Ternate Hari ini
Beranda Maluku Utara Antara Lumbung Pangan dan Limbah: Jeritan Petani Wasile

Antara Lumbung Pangan dan Limbah: Jeritan Petani Wasile

Lahan Petani Terdampak Aktivitas Pertambangan PT. ARA dan PT. JAS di Kabupaten Halmahera Timur

Ternatehariini — Kecamatan Wasile, yang terletak di Kabupaten Halmahera Timur, kini menjadi perhatian publik lagi. Daerah ini digadang-gadang menjadi lumbung pangan untuk Provinsi Maluku Utara, mencerminkan kemandirian pangan lokal. Pemerintah provinsi dan daerah Halmahera Timur terus-menerus menegaskan dukungan untuk inisiatif ini.

Namun, di balik ambisi tersebut, suara keluhan petani mulai terdengar. Bukan karena hasil panen melimpah, melainkan karena air — sumber kehidupan pertanian — kini menjadi ancaman.

Data dari Badan Pusat Statistik (BPS) Maluku Utara menunjukkan penurunan signifikan dalam produksi padi sepanjang tahun 2025. Dari bulan Januari hingga September, realisasi panen hanya mencapai 5. 431 hektare, berkurang 35,48 persen dibandingkan dengan periode yang sama tahun sebelumnya.

Total produksi padi tahun ini diperkirakan hanya sebesar 21. 866 ton gabah kering giling (GKG), merosot hampir 30 persen dari 2024 yang mencatat 31. 233 ton.

Tiga wilayah penghasil padi terbanyak adalah Halmahera Timur, Halmahera Utara, dan Pulau Morotai. Namun, ironisnya, Halmahera Timur mengalami penurunan paling besar.

“Penurunan ini menimbulkan kecemasan mengenai ketahanan pangan daerah Pemerintah untuk segera menelusuri penyebab penurunan — apakah disebabkan oleh perubahan cuaca ekstrem, serangan hama, atau alih fungsi lahan, agar langkah mitigasi bisa segera dilakukan.” kata Kepala BPS Malut, Simon Sapary, pada tangga 5 November 2025.

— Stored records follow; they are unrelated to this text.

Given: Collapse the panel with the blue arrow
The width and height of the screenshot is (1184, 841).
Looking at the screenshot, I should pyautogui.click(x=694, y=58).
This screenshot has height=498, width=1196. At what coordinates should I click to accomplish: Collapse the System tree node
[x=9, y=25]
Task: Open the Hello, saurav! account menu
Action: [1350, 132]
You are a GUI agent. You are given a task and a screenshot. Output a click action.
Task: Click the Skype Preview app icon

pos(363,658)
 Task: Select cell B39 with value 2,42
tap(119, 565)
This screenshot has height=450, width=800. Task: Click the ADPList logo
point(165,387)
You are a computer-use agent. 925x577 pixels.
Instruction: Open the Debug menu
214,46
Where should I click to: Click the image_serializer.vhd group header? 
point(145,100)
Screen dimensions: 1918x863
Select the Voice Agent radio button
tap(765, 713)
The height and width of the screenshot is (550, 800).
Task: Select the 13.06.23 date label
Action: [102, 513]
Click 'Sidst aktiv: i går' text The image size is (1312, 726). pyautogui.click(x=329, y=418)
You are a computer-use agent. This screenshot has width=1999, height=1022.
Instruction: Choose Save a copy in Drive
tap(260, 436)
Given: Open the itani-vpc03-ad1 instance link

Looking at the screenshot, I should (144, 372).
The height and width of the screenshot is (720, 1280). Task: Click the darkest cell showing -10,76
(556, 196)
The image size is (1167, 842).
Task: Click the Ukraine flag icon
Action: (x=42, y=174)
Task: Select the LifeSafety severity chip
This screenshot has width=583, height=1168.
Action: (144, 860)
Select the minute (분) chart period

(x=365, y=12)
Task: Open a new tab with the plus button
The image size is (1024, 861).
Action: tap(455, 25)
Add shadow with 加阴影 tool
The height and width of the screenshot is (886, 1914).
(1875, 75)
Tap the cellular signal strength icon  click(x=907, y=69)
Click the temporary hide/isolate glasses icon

Nurhakiki (30), seorang petani dari Desa Bumi Restu, mengungkapkan kekhawatirannya. Ia berpendapat bahwa klaim tentang lumbung pangan hanyalah sekadar omong kosong, yang tidak menyentuh masalah-masalah lingkungan yang mengganggu petani di Wasile.

“Keberadaan Gubernur dan Wakil Gubernur di Subaim kemarin tidak menyentuh pokok masalahnya. Sungai kami rusak karena dampak pertambangan, padahal air sungai itu sangat penting untuk sawah kami,” katanya.

Nurhakiki menyatakan bahwa Pemerintah Kabupaten Halmahera Timur berencana mengelola sekitar 1. 600 hektar lahan pertanian, untuk program gudang pangan. Sayangnya, rencana ambisius itu terhalang oleh kenyataan pahit: Sungai Muria, yang menjadi sumber utama irigasi, telah terkontaminasi limbah tambang.

“Hubungan antara sungai dan gudang pangan tidak bisa dipisahkan. Saat air tercemar, tanah akan rusak, dan panen akan gagal,” tambahnya.

Saat ini, para petani di Subaim hidup dalam ketidakpastian. Setiap kali hujan turun, pintu air ditutup untuk mencegah limbah masuk ke sawah — tapi itu juga berarti air bersih tidak mengalir.

“Kami kehilangan kemandirian dalam bertani. Air yang seharusnya memberikan kehidupan justru membawa bencana,” keluhnya.

Warna air Kali Muria berubah warna pada hari Minggu, 26 Oktober 2025. Dari yang awalnya jernih, kini menjadi coklat pekat seperti lumpur. Warga di tiga desa, Desa Bumi Restu, Mekar Sari, dan Batu Raja menjadi panik.

Air Itu Nyawa, Tapi Kini Membawa Petaka

Air Kali Muria Berubah Warna Kecoklatan Minggu 26 Oktober 2025

Pemantauan Ternatehariini.com dilapangan, menunjukkan air yang mengalir dari hulu tampak keruh dan meninggalkan endapan tebal di saluran irigasi.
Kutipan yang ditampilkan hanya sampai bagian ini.